◆ Stored dataset entries
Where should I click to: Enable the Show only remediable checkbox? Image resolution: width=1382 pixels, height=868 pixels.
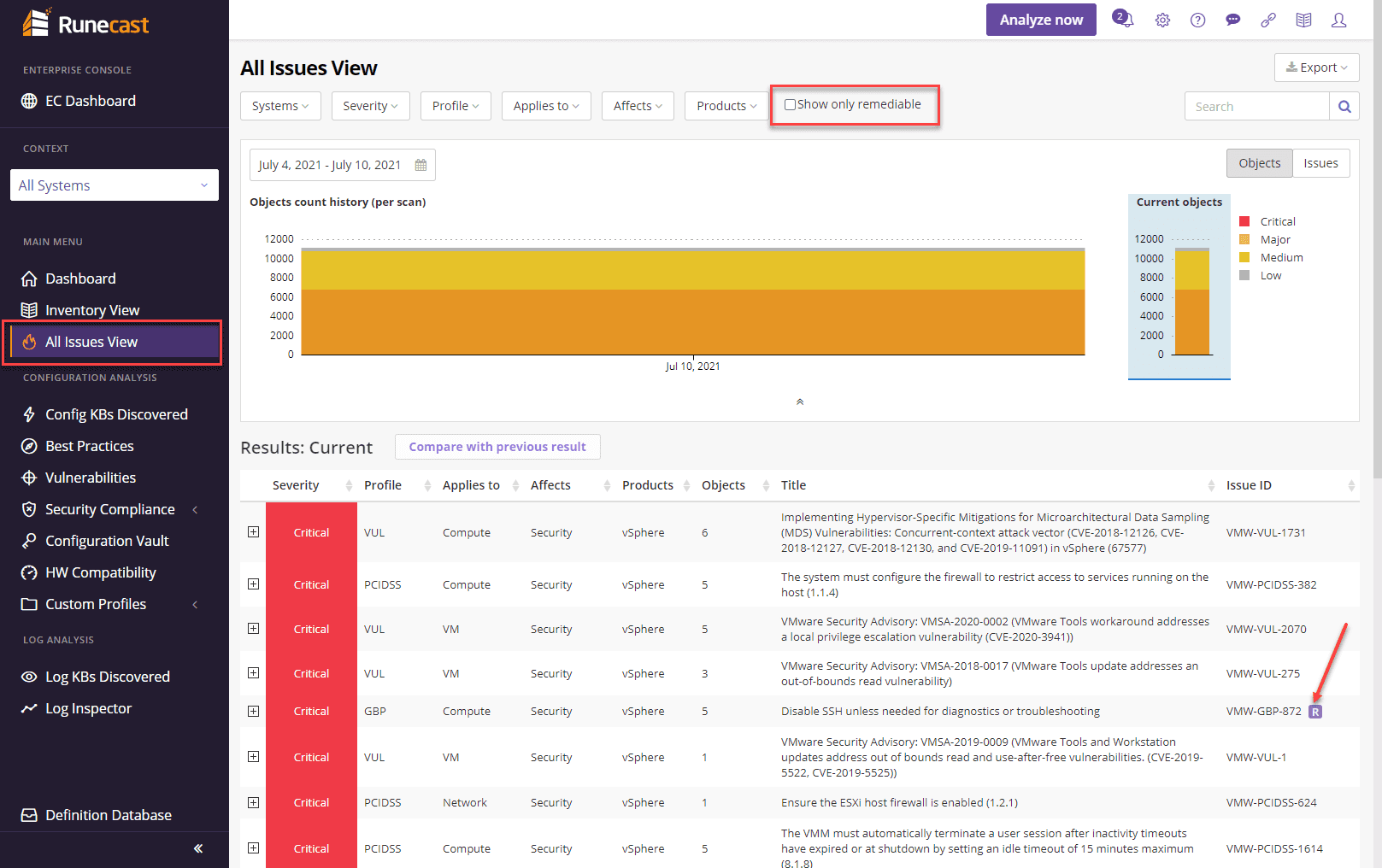pyautogui.click(x=789, y=103)
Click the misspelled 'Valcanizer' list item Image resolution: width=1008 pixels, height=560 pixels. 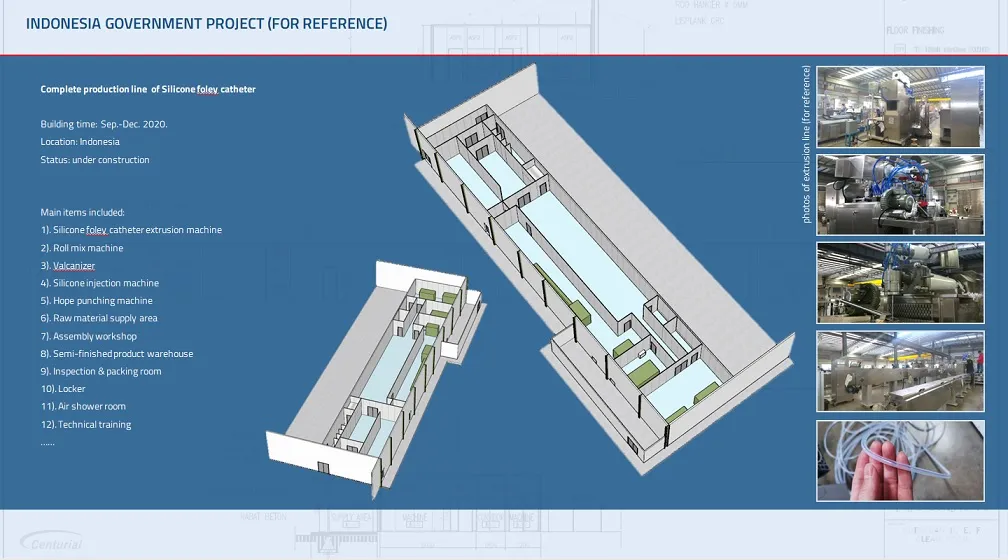pos(68,266)
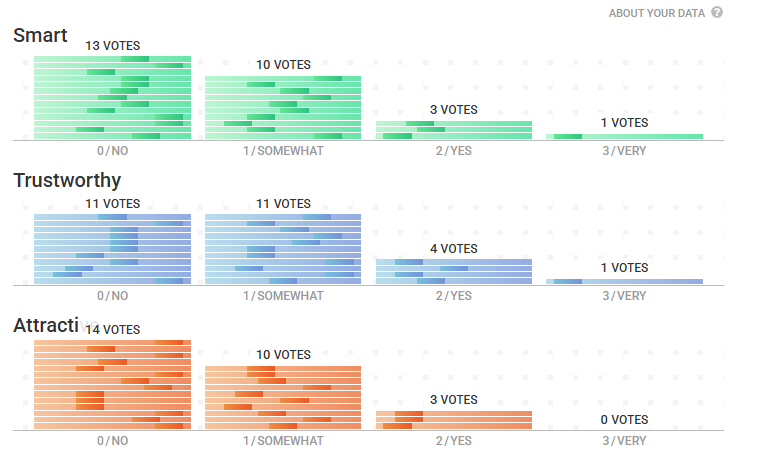Click the orange Attractive 0/NO bar
Viewport: 773px width, 471px height.
112,385
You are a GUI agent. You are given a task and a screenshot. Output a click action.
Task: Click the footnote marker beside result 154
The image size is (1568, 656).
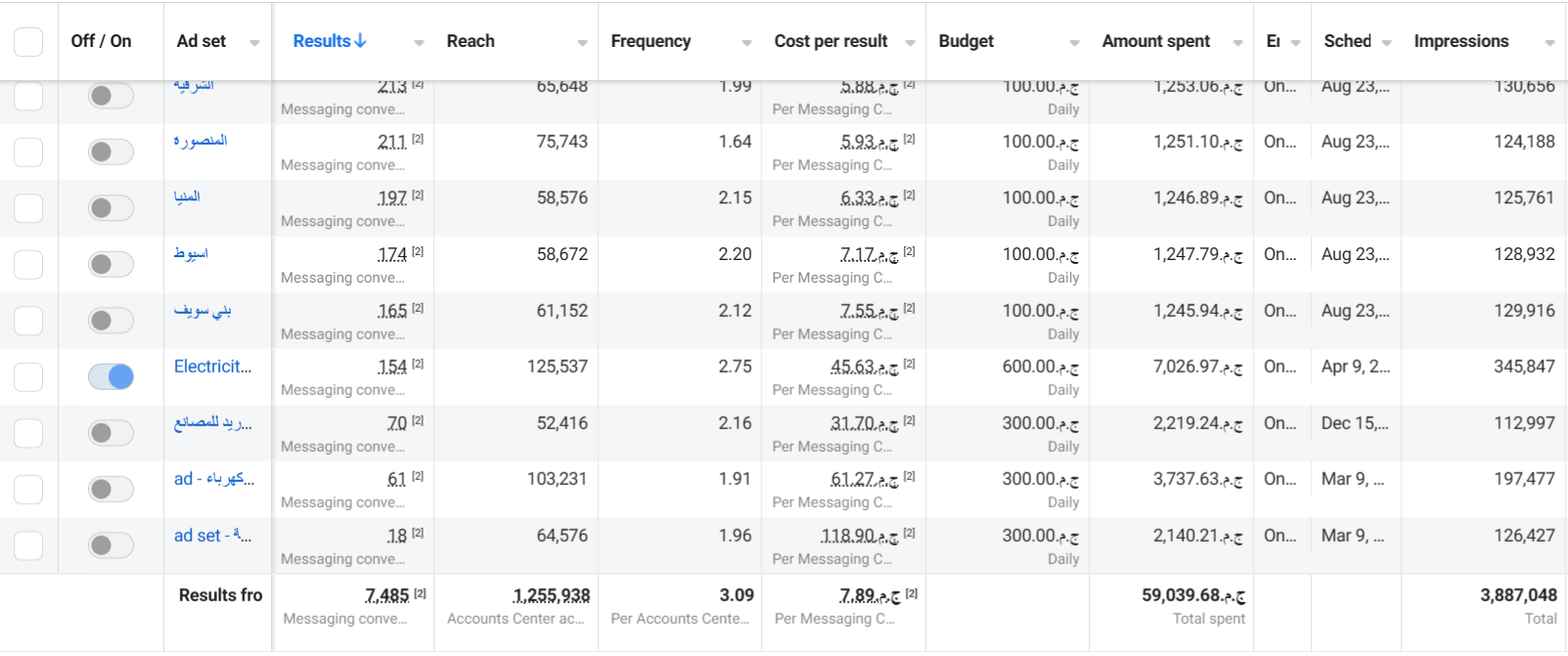(x=418, y=364)
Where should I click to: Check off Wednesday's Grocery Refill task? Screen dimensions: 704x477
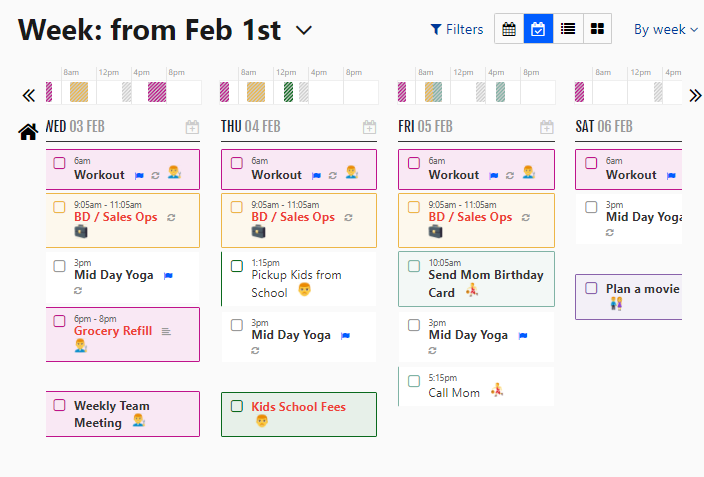pos(59,321)
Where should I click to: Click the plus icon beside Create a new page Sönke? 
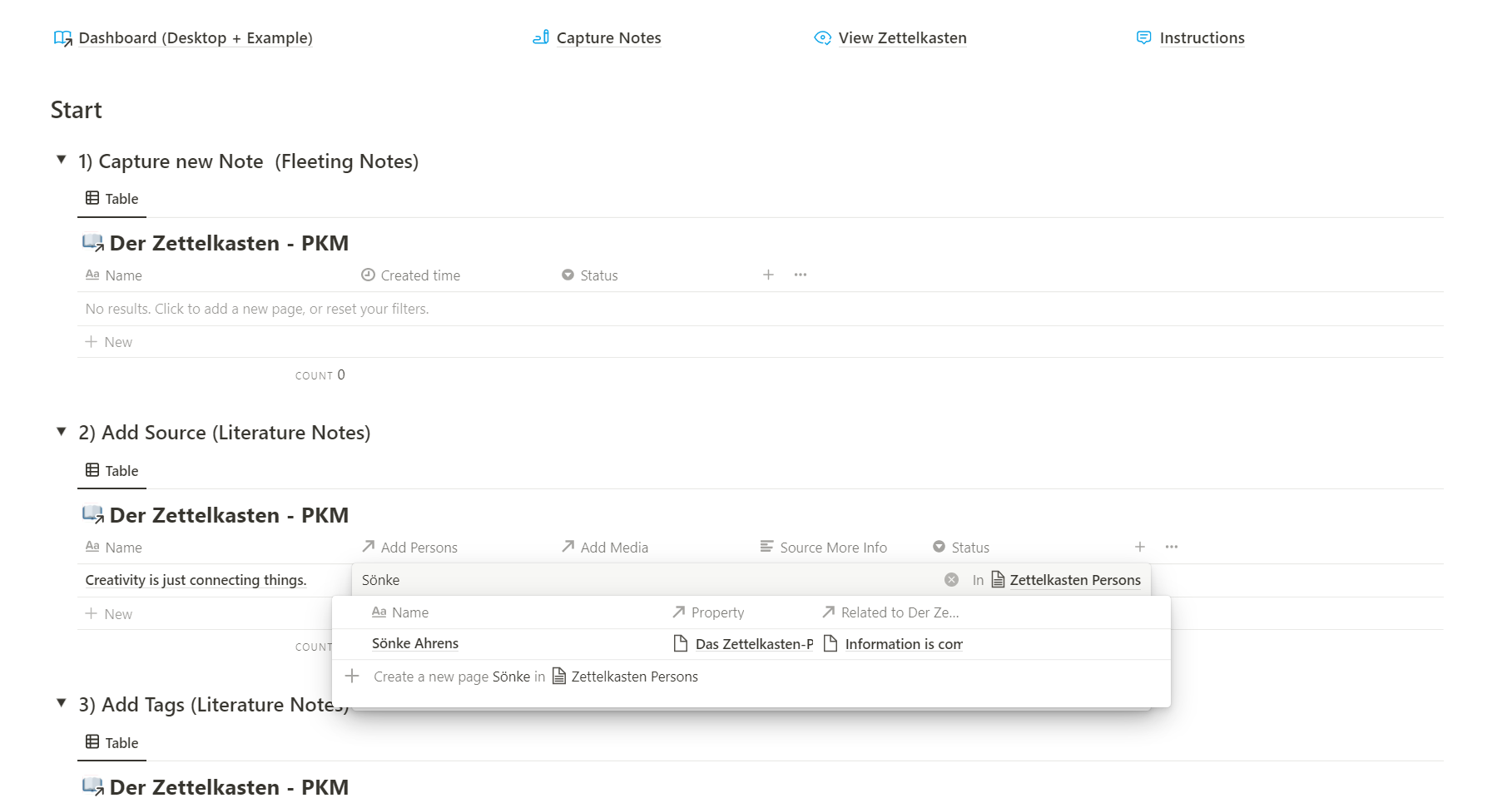tap(352, 676)
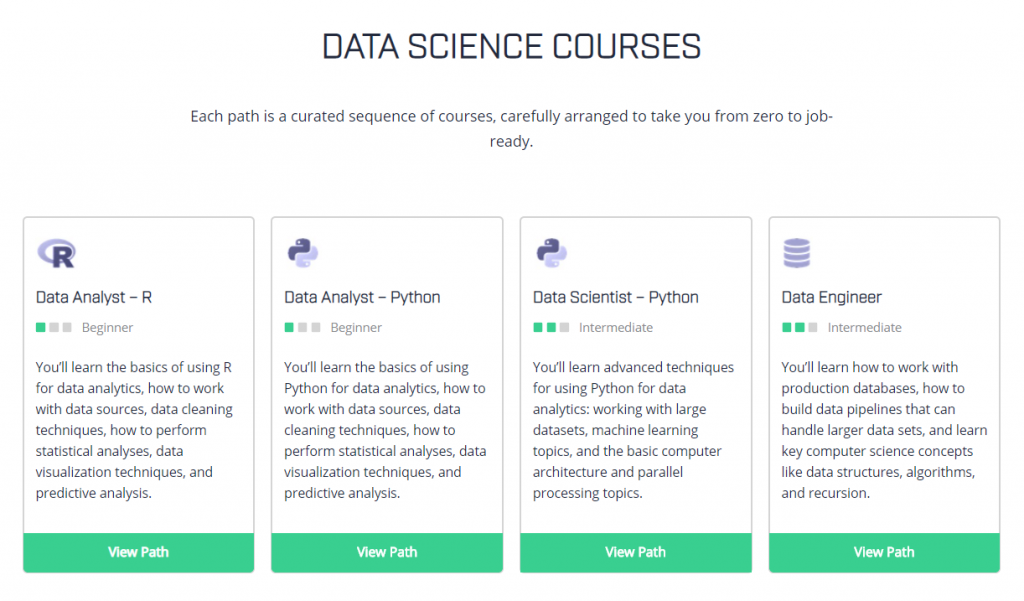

◆ WHAT IS NEEDED
Reproduce verbatim the listing lines from the one containing "Where should I click to: Click" through the end of the listing, both ends included. Omit the pictures from your output.

◆ FULL RESPONSE
Where should I click to: Click the plus icon beside Create a new page Sönke? 
tap(352, 676)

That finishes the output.